Keystore.put uses database FOR UPDATE without a transaction

[project-concerto]

Keystore.put calls find_or_create_key_for_update, which in turns use self.lock(true) that issues a FOR UPDATE SQL query. FOR UPDATE is only useful in transactions, but Keystore.put does not use any transactions. Thus, the put operation loses its atomicity.

This only happens when the database being used is neither MySQL or SQLite.
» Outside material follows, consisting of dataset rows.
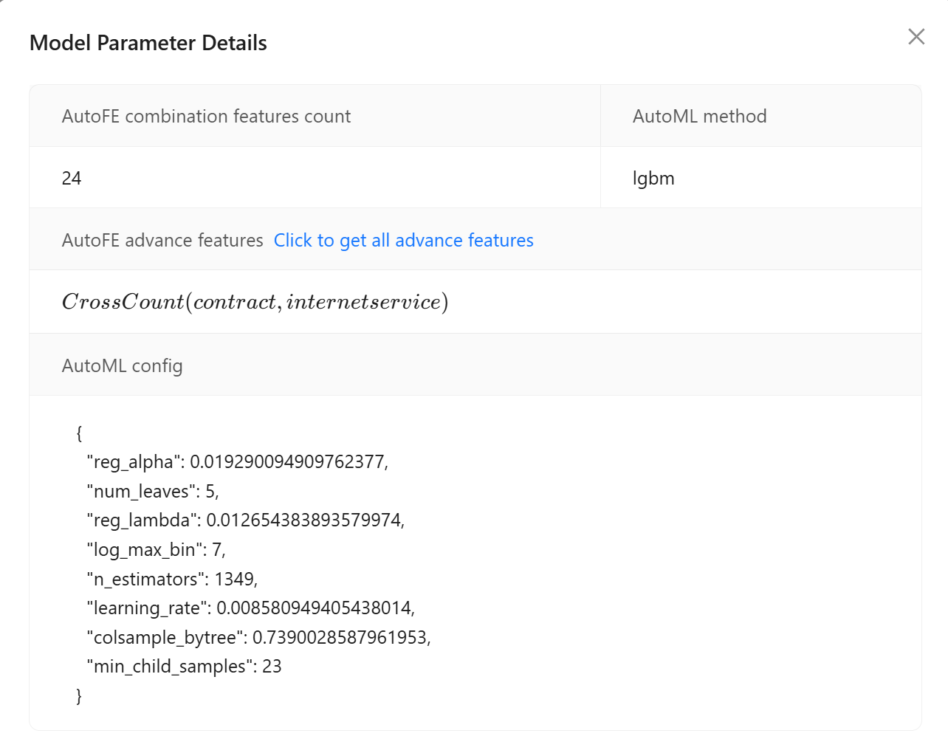
Task: Click the min_child_samples line in config
Action: click(x=184, y=667)
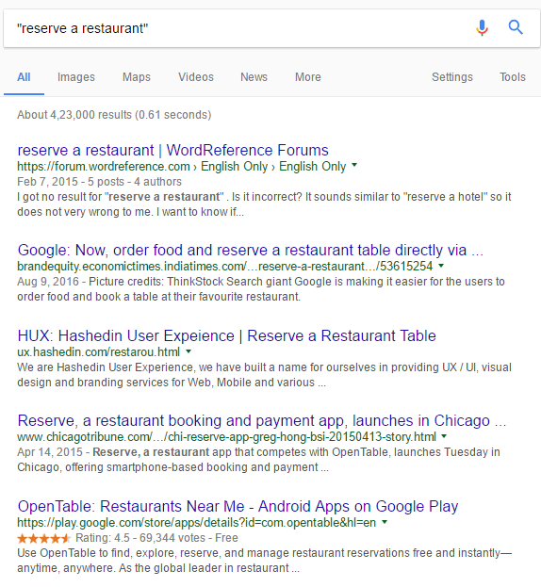Screen dimensions: 541x587
Task: Click the voice search microphone icon
Action: (482, 27)
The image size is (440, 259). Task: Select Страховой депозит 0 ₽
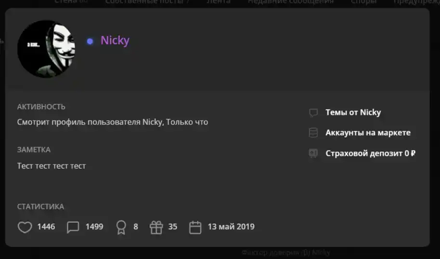(x=370, y=153)
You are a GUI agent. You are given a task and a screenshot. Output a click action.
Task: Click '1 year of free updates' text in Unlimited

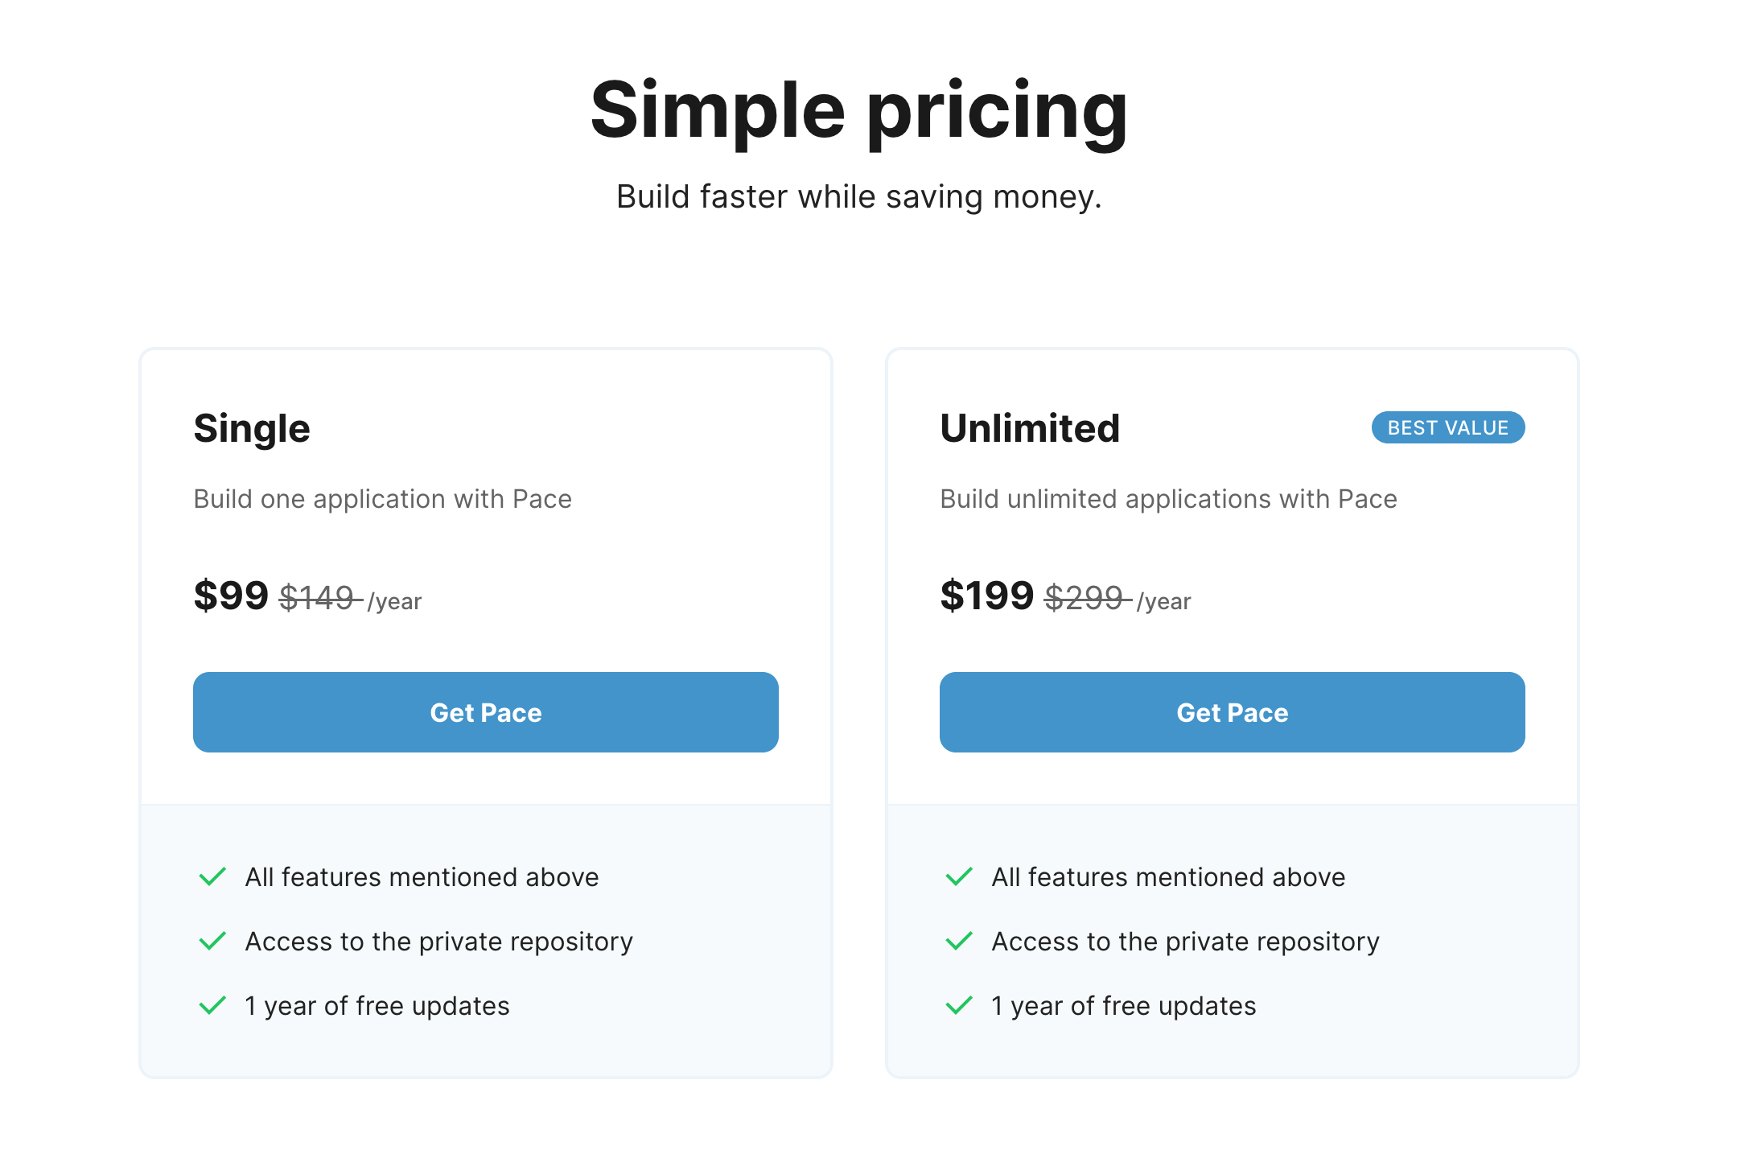pyautogui.click(x=1124, y=1006)
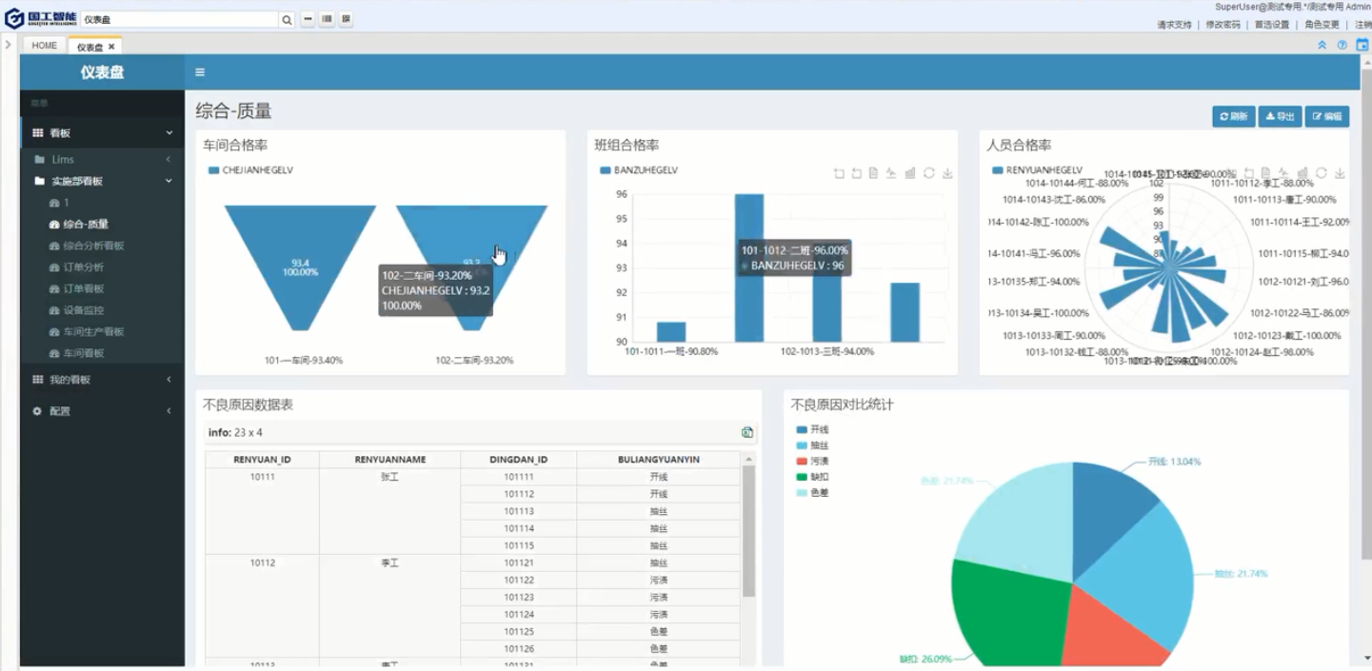Click the search magnifier icon

point(287,20)
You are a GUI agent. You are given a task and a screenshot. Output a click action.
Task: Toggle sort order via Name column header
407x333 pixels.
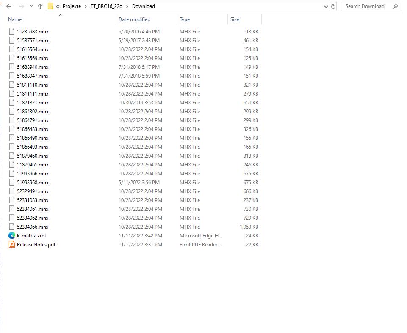pos(15,19)
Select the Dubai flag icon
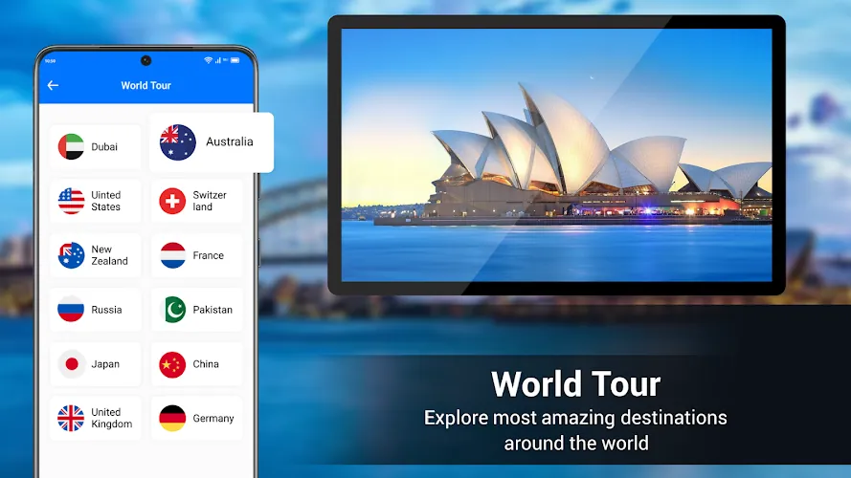 tap(71, 146)
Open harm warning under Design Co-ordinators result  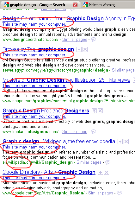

But I think it is still an issue worth fixing.

lobsters/app/models/keystore.rb

Lines 16 to 32 in fba26ed

	def self.put(key, value)
	validate_input_key(key)
	if Keystore.connection.adapter_name == "SQLite"
	Keystore.connection.execute("INSERT OR REPLACE INTO " <<
	"#{Keystore.table_name} (`key`, `value`) VALUES " <<
	"(#{q(key)}, #{q(value)})")
	elsif Keystore.connection.adapter_name =~ /Mysql/
	Keystore.connection.execute("INSERT INTO #{Keystore.table_name} (" +
	"`key`, `value`) VALUES (#{q(key)}, #{q(value)}) ON DUPLICATE KEY " +
	"UPDATE `value` = #{q(value)}")
	else
	kv = self.find_or_create_key_for_update(key, value)
	kv.value = value
	kv.save!
	end
	true
	end

lobsters/app/models/keystore.rb

Lines 62 to 77 in fba26ed

	def self.find_or_create_key_for_update(key, init = nil)
	loop do
	found = self.lock(true).find_by(:key => key)
	return found if found
	begin
	self.create! do |kv|
	kv.key = key
	kv.value = init
	kv.save!
	end
	rescue ActiveRecord::RecordNotUnique
	nil
	end
	end
	end

[pushcx]

Thanks for recognizing and pointing it out, seems worth an improvement.